18 Ekim Mitingi bu sürecin bir doruğu olmuştur. Her türlü olumsuz trafik ve hava koşuluna rağmen alana akan İstanbul hekimlerinin yanında Türkiye’nin dört bir yanından mitinge destek vermek için gelen hekimler ve sağlık çalışanları Hükümet karşısında oldukça net bir tutum sergilemişlerdir. İstanbul dışından gelenlerin bir bölümü, döndüklerinde benzer mitingleri kendi illerinde tekrarlamak istediklerini ifade etmişlerdir.

Şimdi artık Hükümet 18 Ekim yaşanmamış gibi yasaları Meclis’e indirme lüksüne sahip değildir. Ancak eğer böyle bir hata yaparsa, bu kez hekimleri ve halkı daha yığınsal ve daha örgütlü olarak karşısında bulacaktır. 18 Ekim bunun güvencesi olmuştur.

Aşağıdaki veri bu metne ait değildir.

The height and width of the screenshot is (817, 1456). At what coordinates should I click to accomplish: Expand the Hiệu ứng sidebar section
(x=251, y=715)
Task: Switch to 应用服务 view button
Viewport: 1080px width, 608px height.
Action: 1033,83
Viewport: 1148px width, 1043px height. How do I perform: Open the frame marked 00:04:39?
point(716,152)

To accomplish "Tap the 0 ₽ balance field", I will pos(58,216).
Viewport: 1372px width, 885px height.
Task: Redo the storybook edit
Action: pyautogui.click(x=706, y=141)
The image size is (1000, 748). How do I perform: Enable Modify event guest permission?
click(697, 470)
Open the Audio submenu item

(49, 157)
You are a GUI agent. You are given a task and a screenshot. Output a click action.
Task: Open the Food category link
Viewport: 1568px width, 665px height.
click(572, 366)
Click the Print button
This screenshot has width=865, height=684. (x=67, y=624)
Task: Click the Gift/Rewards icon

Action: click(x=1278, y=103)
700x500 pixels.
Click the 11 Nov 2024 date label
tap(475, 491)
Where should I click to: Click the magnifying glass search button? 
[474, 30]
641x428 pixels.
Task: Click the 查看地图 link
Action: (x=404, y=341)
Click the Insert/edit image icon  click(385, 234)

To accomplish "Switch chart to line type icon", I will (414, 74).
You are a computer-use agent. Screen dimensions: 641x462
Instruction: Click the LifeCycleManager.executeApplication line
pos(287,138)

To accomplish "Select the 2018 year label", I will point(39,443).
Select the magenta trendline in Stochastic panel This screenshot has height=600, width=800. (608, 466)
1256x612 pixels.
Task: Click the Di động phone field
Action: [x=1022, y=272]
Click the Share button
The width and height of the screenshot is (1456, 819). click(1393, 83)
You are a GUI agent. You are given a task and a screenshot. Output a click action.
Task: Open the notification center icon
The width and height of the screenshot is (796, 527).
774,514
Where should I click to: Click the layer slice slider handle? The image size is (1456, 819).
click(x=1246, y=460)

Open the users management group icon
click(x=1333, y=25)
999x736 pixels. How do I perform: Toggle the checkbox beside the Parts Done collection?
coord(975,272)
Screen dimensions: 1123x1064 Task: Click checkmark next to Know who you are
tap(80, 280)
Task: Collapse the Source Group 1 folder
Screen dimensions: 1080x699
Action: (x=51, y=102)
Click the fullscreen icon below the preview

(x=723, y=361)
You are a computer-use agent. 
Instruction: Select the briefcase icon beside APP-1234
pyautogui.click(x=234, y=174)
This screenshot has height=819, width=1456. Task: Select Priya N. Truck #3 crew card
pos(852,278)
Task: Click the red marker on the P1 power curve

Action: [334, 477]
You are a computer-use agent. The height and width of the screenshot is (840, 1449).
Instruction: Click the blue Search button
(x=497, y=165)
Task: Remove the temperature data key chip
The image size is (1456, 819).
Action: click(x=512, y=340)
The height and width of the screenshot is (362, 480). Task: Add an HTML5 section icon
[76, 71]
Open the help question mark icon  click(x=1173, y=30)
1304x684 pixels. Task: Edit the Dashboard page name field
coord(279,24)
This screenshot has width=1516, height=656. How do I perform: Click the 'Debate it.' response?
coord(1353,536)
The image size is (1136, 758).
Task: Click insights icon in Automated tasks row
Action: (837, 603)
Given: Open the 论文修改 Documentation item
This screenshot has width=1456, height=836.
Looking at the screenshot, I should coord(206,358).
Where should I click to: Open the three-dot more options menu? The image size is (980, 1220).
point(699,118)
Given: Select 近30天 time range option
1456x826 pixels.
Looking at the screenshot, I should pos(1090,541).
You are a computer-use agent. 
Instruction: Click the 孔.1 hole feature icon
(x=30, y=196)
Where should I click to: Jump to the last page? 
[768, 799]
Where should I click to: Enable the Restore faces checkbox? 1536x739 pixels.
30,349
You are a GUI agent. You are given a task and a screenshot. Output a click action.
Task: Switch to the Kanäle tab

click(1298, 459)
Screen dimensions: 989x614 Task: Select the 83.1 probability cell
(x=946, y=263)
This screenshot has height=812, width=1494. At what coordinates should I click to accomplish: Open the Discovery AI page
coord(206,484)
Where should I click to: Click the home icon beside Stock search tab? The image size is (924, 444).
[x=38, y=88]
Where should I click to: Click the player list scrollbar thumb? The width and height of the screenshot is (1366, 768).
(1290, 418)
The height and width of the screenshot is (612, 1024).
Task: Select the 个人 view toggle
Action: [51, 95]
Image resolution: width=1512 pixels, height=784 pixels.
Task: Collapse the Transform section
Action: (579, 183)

Hükümetin hekimlerin sözünü dinlemeyip halk ve hekim düşmanı yasaları Meclis gündemine alması halinde GÖREV EYLEMLERİ başlayacaktır. İşte şimdi ne olacak sorununun yanıtı budur.

AKP şimdi sert bir kayaya, hekimlere çarpmıştır. 18 Ekim Mitingi hekimlerin AKP Hükümeti’ne son uyarısıdır. Bugün İstanbul’da tekstil işçisinden ilkokul öğretmenine, lise öğrencisinden mühendise 25 bin kişiyi Kadıköy Meydanı’na toplayan hekimler, sadece kendilerini değil, halkı da örgütleyebilme yeteneklerini ortaya koymuşlardır.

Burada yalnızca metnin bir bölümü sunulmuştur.